■ TASK DESCRIPTION ■
The lines wanted are those from the one containing "At what coordinates should I click to accomplish: Select" to the last line of the entries below; output them exactly, leaving out pictures.

━━━━

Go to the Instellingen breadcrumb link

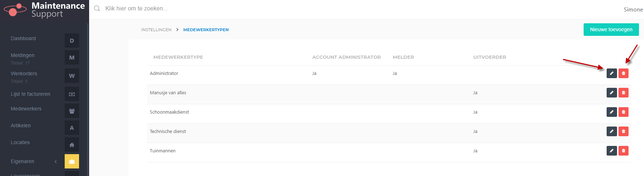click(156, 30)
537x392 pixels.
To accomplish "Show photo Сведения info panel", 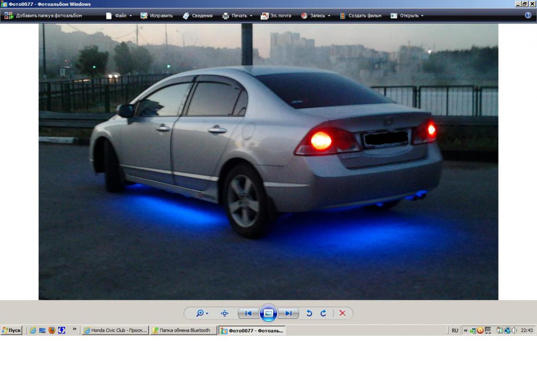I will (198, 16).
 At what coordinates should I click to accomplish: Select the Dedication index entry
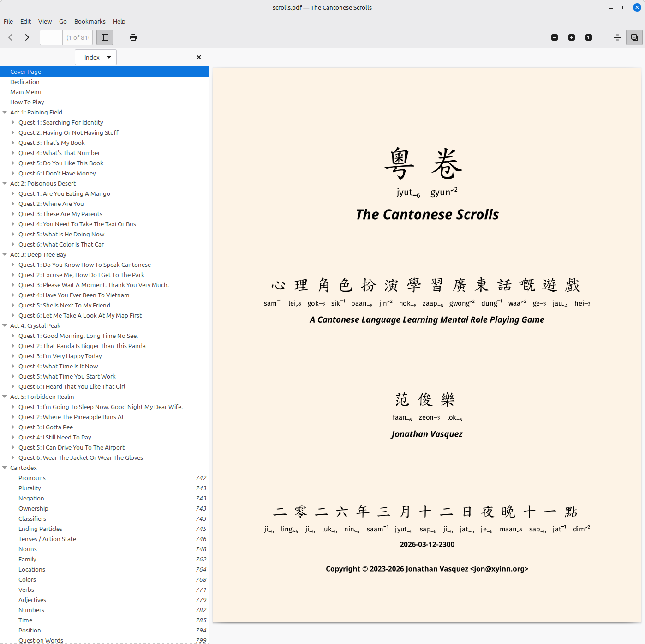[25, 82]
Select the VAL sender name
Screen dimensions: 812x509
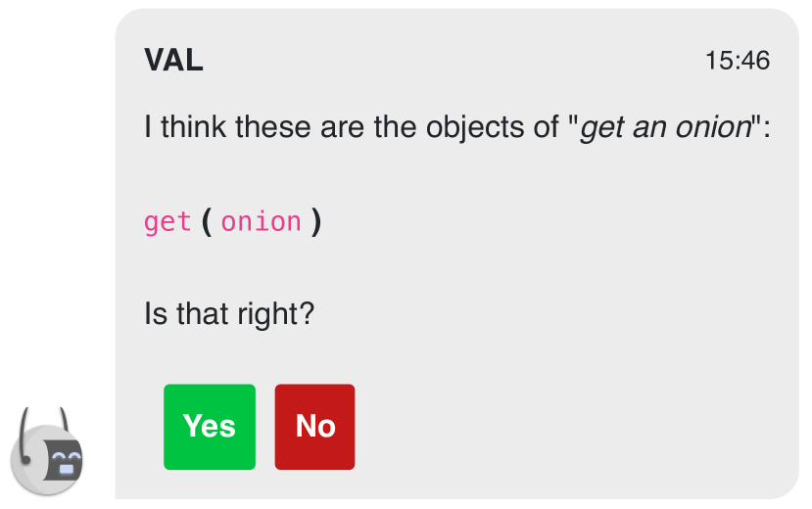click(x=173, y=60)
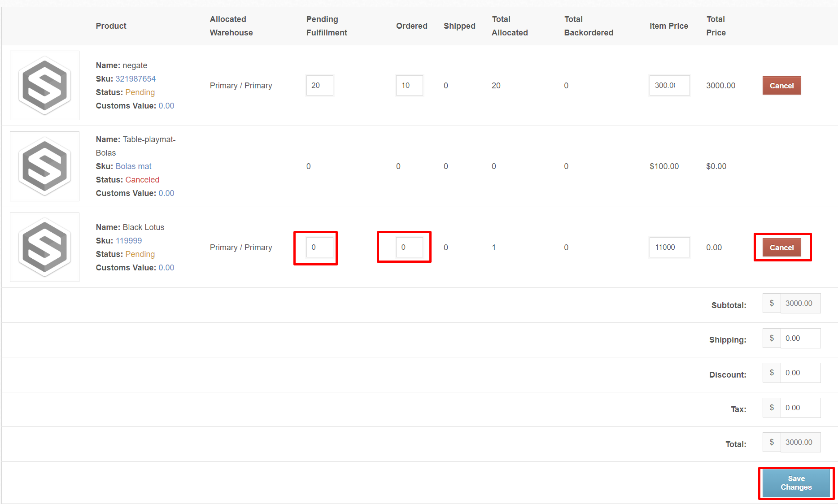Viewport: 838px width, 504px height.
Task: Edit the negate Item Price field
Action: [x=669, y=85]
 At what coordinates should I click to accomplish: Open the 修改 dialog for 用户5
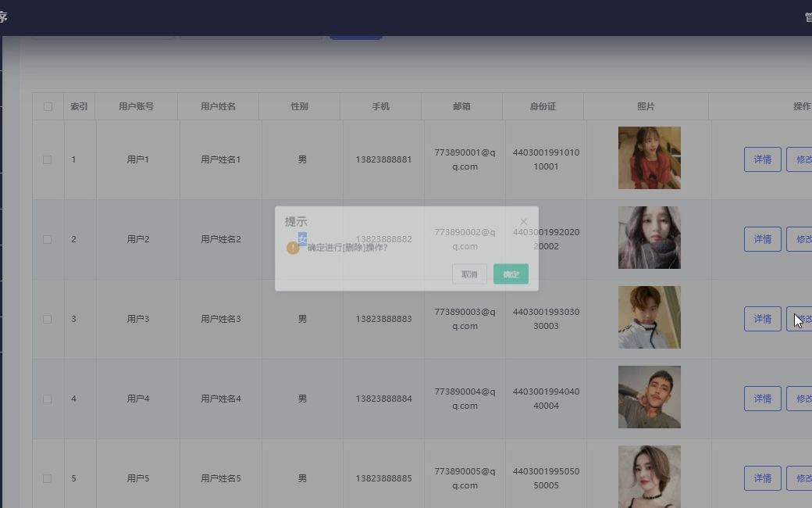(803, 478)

━━━━

■ FINISHED EXERCISE ■
 At what coordinates should I click to accomplish: Select the Dedication index entry
[25, 82]
Select the VAL sender name
Screen dimensions: 812x509
click(x=173, y=60)
Viewport: 838px width, 504px height.
Task: Edit the negate Item Price field
Action: [x=669, y=85]
 At what coordinates should I click to accomplish: Open the 修改 dialog for 用户5
(803, 478)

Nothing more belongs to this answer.